Assignment: Would you copy each line of the data below that has "Given"?

The input:
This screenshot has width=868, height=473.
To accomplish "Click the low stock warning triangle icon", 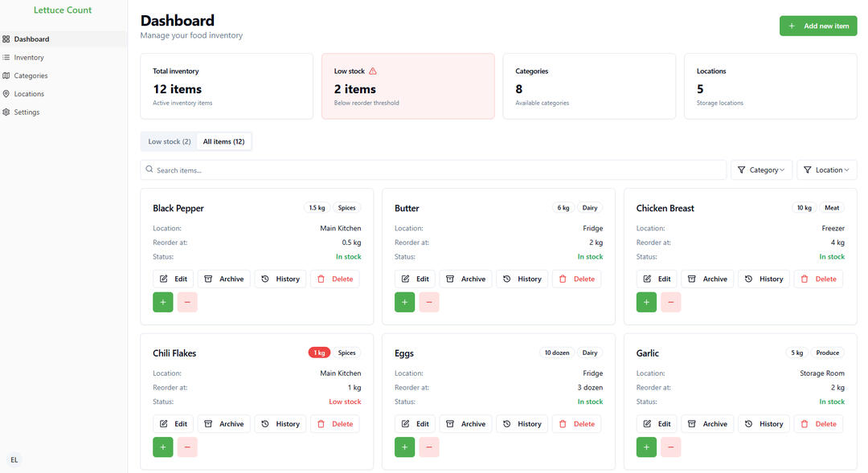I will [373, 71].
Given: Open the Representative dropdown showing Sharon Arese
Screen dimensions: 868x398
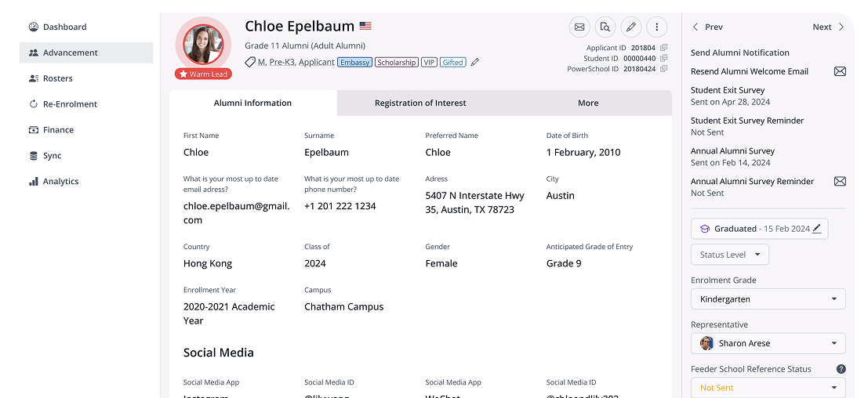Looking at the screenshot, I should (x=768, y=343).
==
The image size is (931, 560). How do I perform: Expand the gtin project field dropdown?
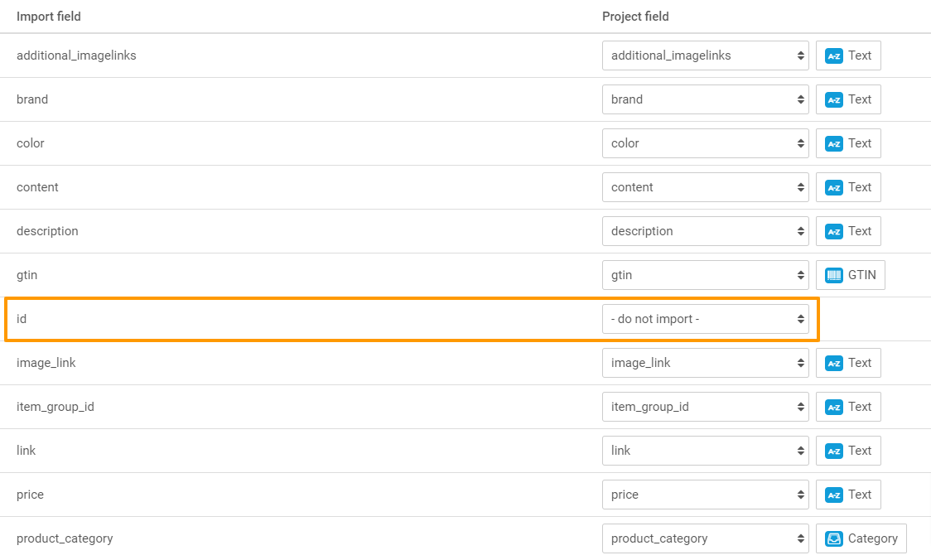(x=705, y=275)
--
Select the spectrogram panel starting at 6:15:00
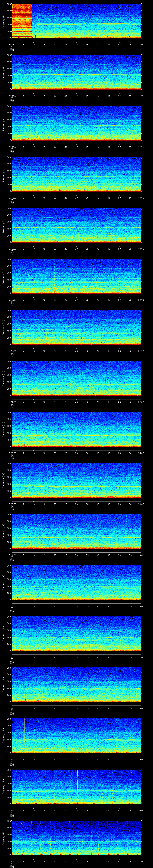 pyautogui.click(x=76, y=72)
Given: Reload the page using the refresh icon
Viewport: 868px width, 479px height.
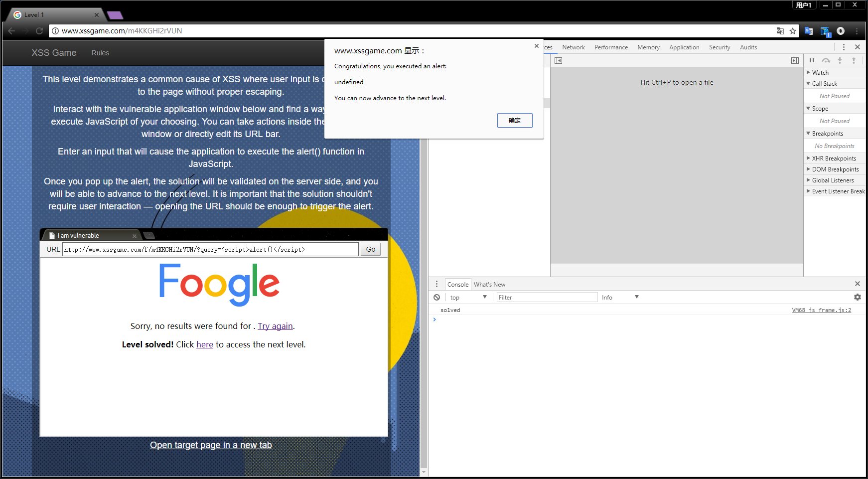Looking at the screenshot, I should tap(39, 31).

Solved problem:
Given: Open the Representative dropdown showing Sharon Arese
Given: Reload the page using the refresh icon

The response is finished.